How do desktop AI agents work in plain English?

A desktop AI agent loops three steps. First it perceives the screen — either as a screenshot (pixels) or as an accessibility tree (the structured element list the operating system maintains for screen readers), or both. Second it plans: it sends that context plus your goal and a list of available tools to a frontier model, which returns one next action. Third it acts: the runtime executes that action on the host OS — a left_click at specific coordinates, a typed string, a shell command, an OS keyboard shortcut. Then it captures a new screenshot and repeats. The loop ends when the model decides the goal is met, or it hits a step that requires explicit human approval. The model is the brain; the runtime is the body.

What is the agent loop?

The agent loop is the perceive-plan-act cycle that runs between the model and the desktop. Anthropic's API docs call it the repetition where 'Claude responds with a tool use request and your application responds to Claude with the results of evaluating that request.' OpenAI describes its Computer-Using Agent (CUA) the same way: 'CUA runs through a loop that receives a visual snapshot of the computer's current state; then reasons through the next appropriate steps using context-informed chain-of-thought; and finally takes actions until it decides the task is completed or human input is needed.' Each turn through the loop is one tool call. A complex desktop task — open a folder, find a file, extract a value, paste it into a spreadsheet, email the result — might take 20 to 100 loop iterations.

How does an AI agent see the screen?

Two ways, sometimes both at once. The pixel approach captures a screenshot at native resolution and feeds it to a vision-language model, which identifies elements and computes click coordinates. Anthropic's computer use is pixel-first: their engineering writeup describes 'counting how many pixels vertically or horizontally to move a cursor in order to click in the correct place.' The accessibility-tree approach reads the structured list of UI elements that macOS and Windows already maintain for assistive technologies — each element has a role (button, text field), a label, and an on-screen rectangle. Pixel control works on every app but is brittle when layouts shift. Accessibility-tree control is precise and resolution-independent but only sees apps that expose their UI through the OS APIs. Production desktop agents typically use the accessibility tree first and fall back to pixels for canvas apps, games, and PDFs.

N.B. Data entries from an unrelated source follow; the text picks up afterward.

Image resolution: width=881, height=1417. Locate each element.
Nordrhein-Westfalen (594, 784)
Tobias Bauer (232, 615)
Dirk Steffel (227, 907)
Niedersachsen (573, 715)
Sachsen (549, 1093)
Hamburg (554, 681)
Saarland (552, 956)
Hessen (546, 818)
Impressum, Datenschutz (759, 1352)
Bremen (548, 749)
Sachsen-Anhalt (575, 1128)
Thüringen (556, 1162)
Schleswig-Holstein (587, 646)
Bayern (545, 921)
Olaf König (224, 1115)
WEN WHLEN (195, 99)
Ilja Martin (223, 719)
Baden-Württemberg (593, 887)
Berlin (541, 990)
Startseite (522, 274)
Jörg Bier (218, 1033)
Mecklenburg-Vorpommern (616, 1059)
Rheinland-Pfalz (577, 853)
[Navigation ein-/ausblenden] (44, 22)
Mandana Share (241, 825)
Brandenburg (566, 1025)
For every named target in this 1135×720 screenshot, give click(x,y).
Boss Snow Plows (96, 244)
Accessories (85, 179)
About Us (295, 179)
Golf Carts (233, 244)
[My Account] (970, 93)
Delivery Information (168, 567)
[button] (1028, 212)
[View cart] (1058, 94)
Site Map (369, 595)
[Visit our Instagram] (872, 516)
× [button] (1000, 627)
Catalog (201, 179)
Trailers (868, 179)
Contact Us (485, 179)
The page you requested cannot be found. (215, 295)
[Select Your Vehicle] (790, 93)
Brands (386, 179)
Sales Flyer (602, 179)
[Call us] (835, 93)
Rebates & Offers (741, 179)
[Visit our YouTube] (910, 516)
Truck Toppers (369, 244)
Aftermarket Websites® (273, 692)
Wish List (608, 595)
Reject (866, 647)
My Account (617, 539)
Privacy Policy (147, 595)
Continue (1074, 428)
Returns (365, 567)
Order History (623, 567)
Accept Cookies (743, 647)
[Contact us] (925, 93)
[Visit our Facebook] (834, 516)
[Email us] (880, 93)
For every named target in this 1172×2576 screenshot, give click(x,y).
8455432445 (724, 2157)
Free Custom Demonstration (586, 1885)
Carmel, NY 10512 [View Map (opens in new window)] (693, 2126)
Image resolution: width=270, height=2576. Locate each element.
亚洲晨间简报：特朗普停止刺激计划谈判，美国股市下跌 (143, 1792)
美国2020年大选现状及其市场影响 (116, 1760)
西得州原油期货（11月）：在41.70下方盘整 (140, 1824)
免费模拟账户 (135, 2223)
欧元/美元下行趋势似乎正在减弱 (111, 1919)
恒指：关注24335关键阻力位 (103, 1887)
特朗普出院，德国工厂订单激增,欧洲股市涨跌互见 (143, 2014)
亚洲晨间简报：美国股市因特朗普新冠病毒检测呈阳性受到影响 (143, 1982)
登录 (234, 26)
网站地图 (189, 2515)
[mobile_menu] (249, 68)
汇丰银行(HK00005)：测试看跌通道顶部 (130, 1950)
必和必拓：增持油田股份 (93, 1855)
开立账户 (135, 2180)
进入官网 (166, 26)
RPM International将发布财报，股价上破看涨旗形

Why does a desktop AI agent need a permission system?

Because the same loop that lets it open a folder also lets it delete one. A frontier model is non-deterministic — it may misread a button, misinterpret a goal, or get prompt-injected by something on screen. A desktop agent without permissions is one rogue tool call away from rm -rf or sending an email to the wrong list. A permission system gates the categories of action the agent is allowed to take and forces a confirmation for sensitive ones: writing to system directories, running shell commands, sending mail, touching encrypted files, making API calls that cost money. The model decides what to try; the OS-level permission layer decides what actually executes. Lapu AI gates each sensitive category with an explicit prompt and writes a local audit trail of every tool call, every screenshot, and every approval.

How do desktop AI agents compare to browser AI agents under the hood?

The loop is the same shape; the runtime is different. A browser agent (OpenAI Operator, ChatGPT Agent, Browser Use, Comet) runs the perceive-plan-act loop against a single Chrome instance — usually a remote one in the vendor's cloud. It sees the DOM and the page screenshot, takes browser actions (click, type, scroll, navigate), and never touches your filesystem. A desktop agent runs the same loop against your real macOS or Windows session — it sees any app, takes any OS action, and touches your real files. That's why browser agents are easier to sandbox and benchmark (the action space is smaller) and desktop agents are harder but more useful for work that lives outside a browser tab.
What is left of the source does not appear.